[Collection entries]

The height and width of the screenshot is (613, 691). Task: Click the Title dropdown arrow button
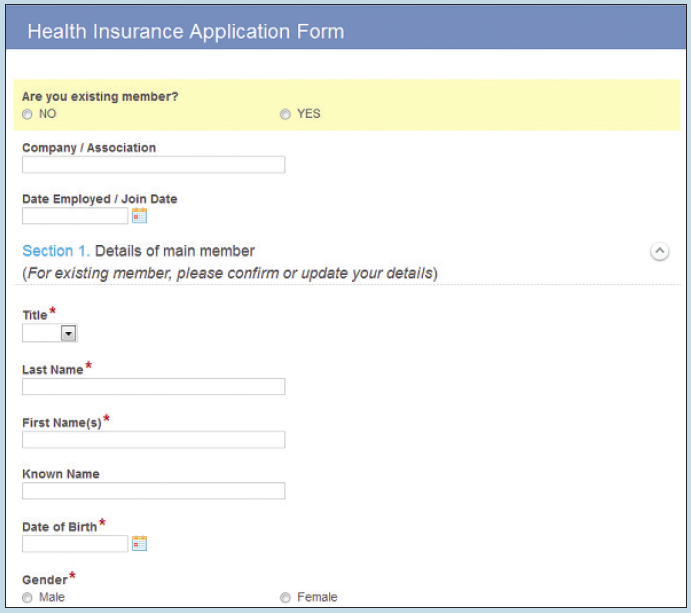coord(68,333)
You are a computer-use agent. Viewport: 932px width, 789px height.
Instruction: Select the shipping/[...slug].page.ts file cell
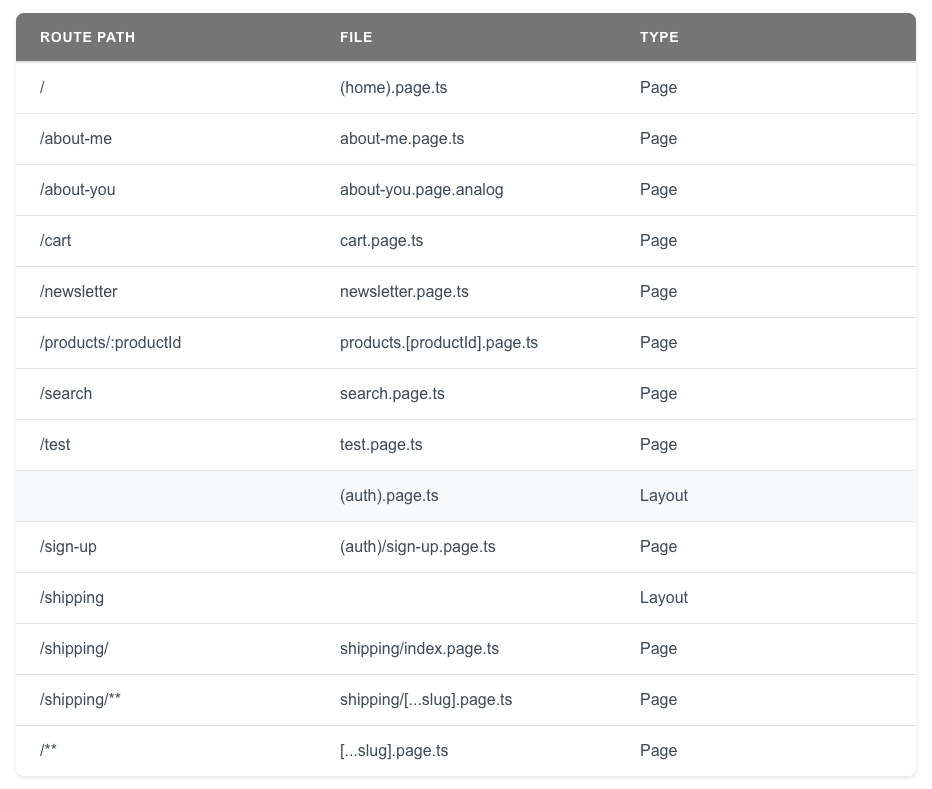pos(426,699)
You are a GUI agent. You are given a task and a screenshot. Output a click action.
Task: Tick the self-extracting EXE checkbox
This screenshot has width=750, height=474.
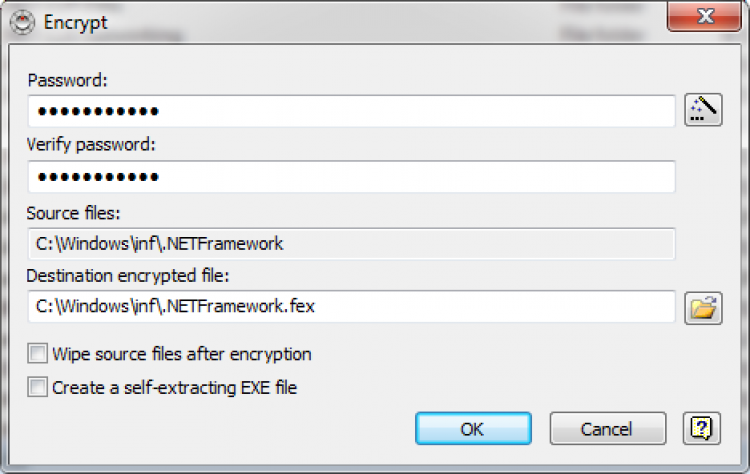(38, 387)
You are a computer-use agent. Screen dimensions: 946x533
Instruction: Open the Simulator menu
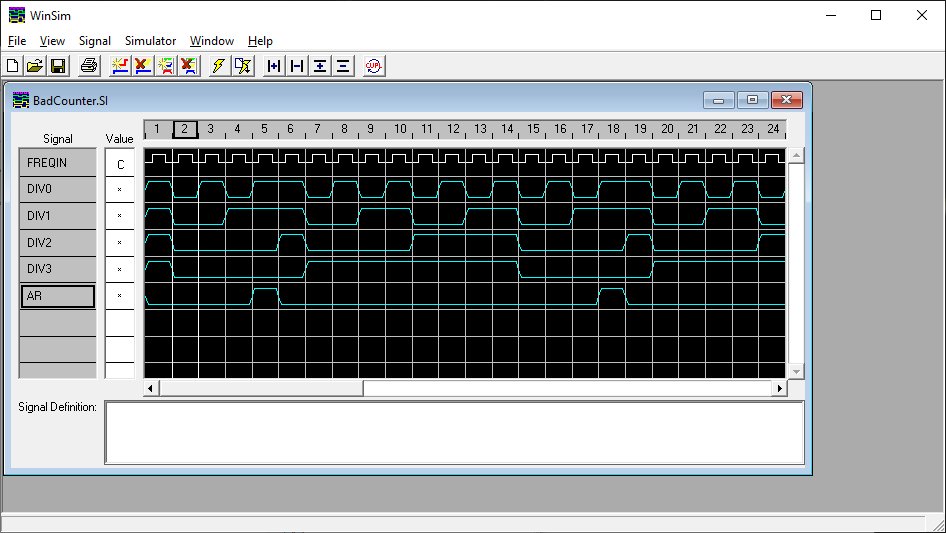point(150,41)
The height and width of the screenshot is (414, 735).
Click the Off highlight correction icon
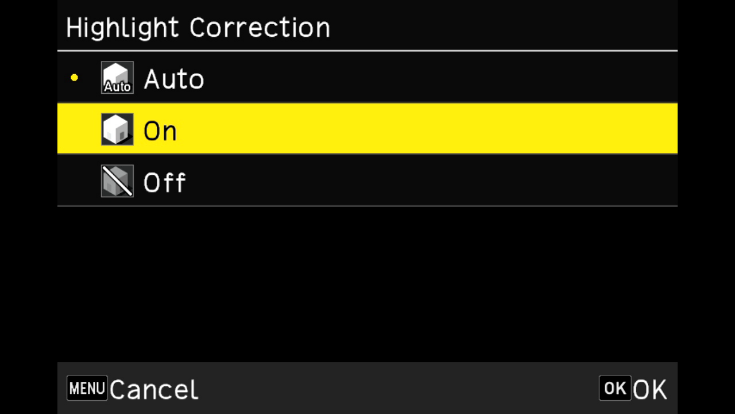click(x=117, y=182)
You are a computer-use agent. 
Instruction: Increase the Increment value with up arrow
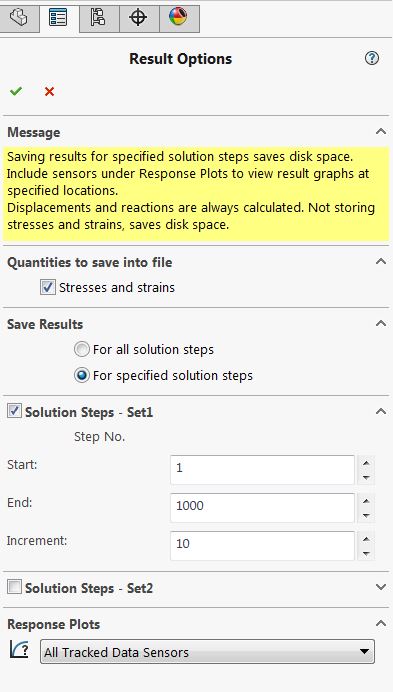coord(366,539)
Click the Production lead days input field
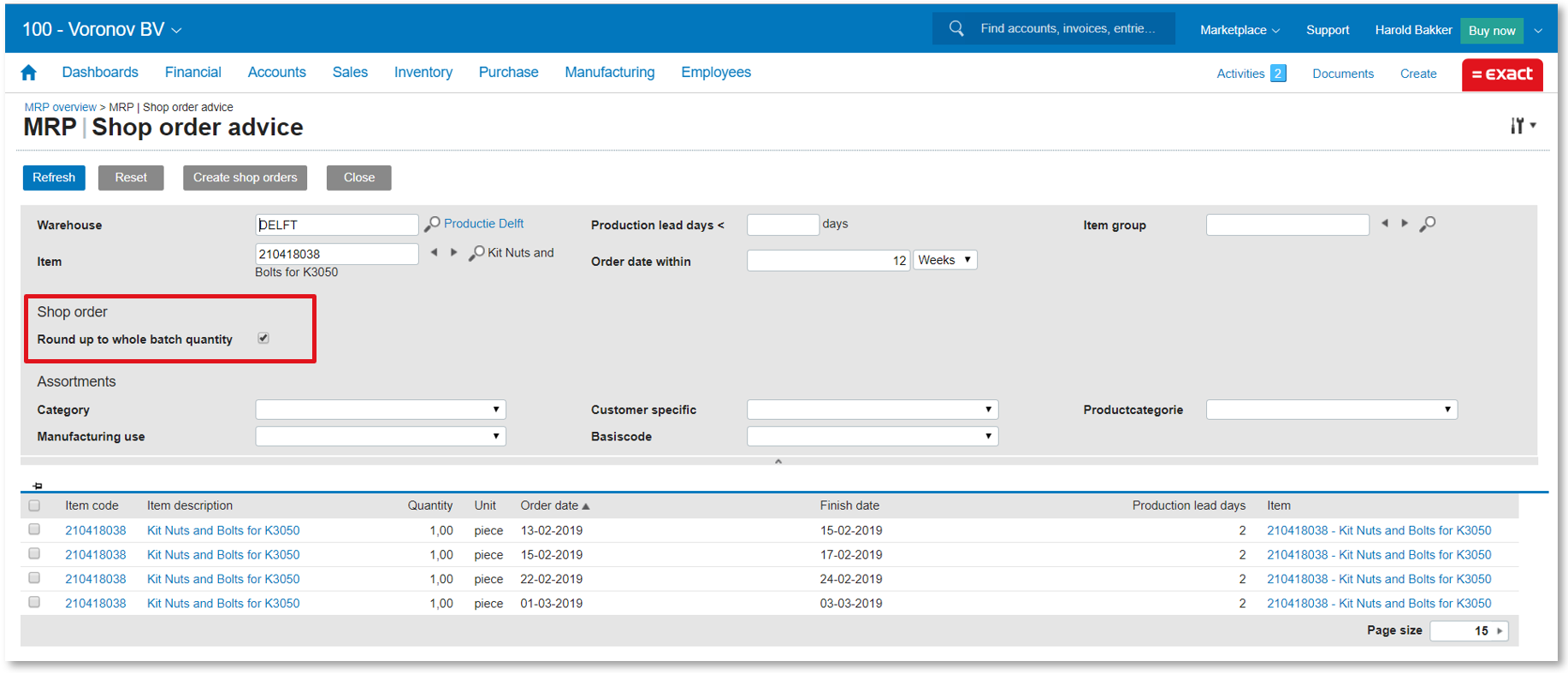This screenshot has height=673, width=1568. point(782,225)
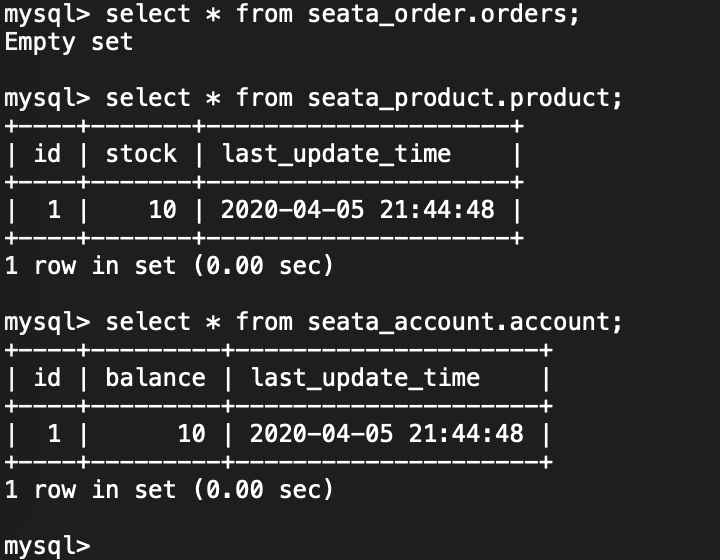720x560 pixels.
Task: Click the stock value 10
Action: (x=162, y=210)
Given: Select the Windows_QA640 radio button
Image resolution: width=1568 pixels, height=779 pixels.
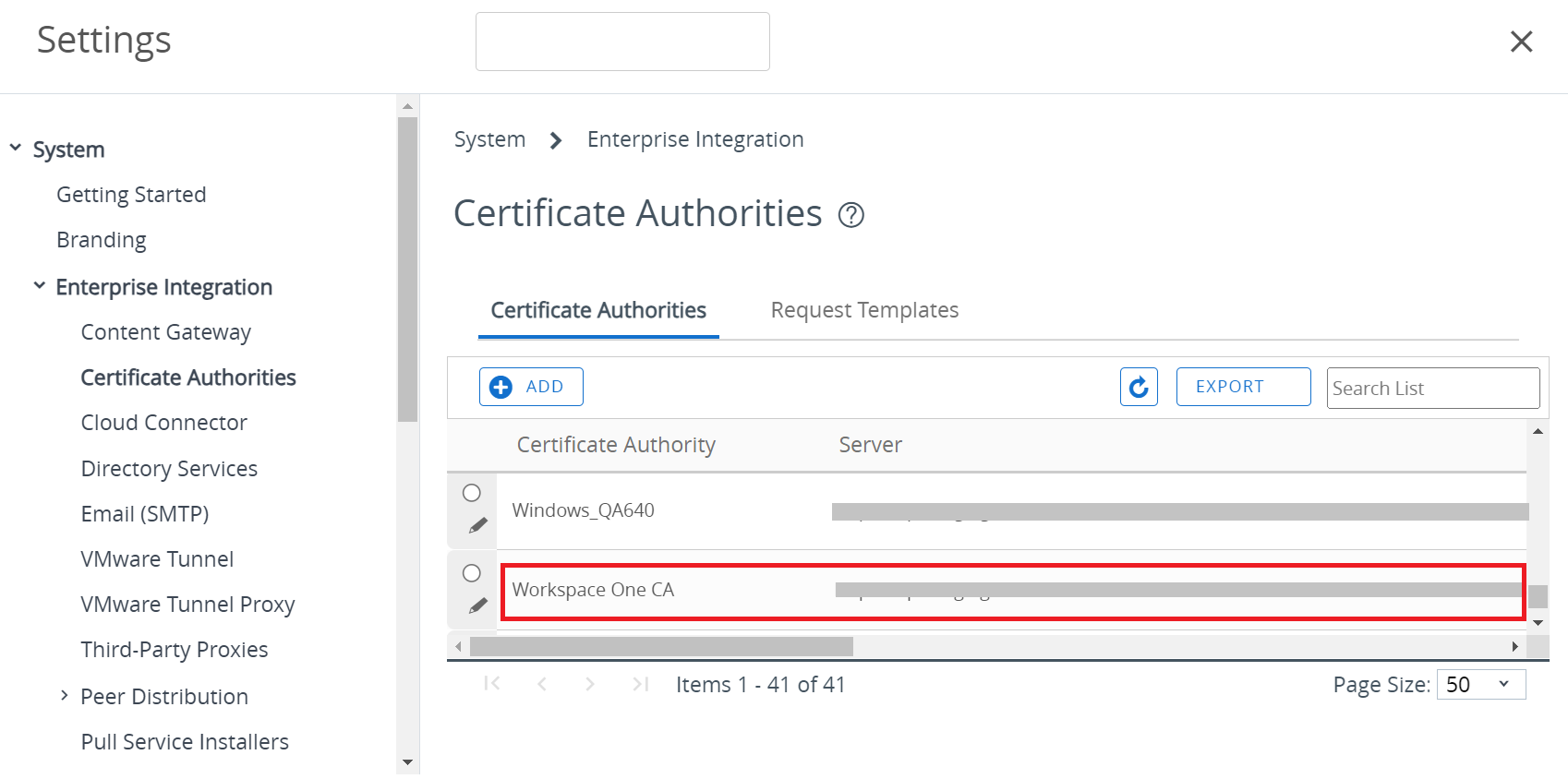Looking at the screenshot, I should tap(472, 493).
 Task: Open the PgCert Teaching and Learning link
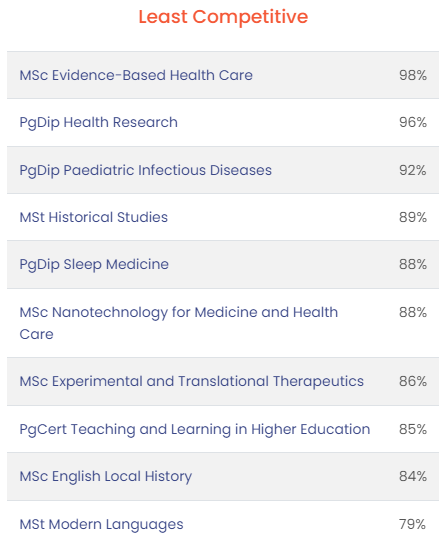point(195,429)
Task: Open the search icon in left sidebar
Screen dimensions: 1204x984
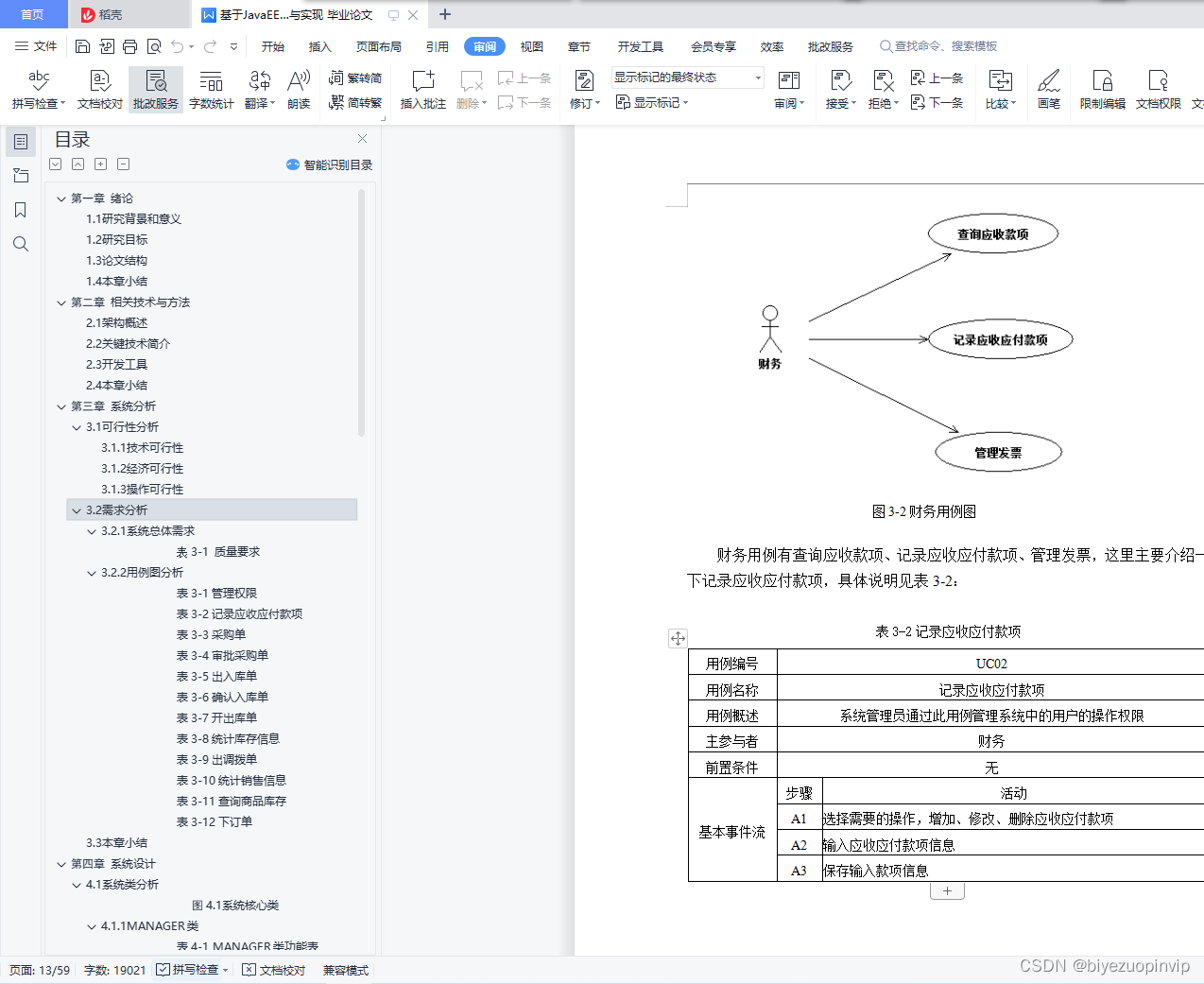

> _Assignment_
Only lines of the data holding the word "agent" go in the answer. Please copy each of them.

> _Answer to the problem_
You are a computer-use agent. Viewport: 932px width, 789px height.
You are a GUI agent. You are given a task and a screenshot. Output a click action.
You are a computer-use agent. Screen dimensions: 946x533
You are a computer-use agent. 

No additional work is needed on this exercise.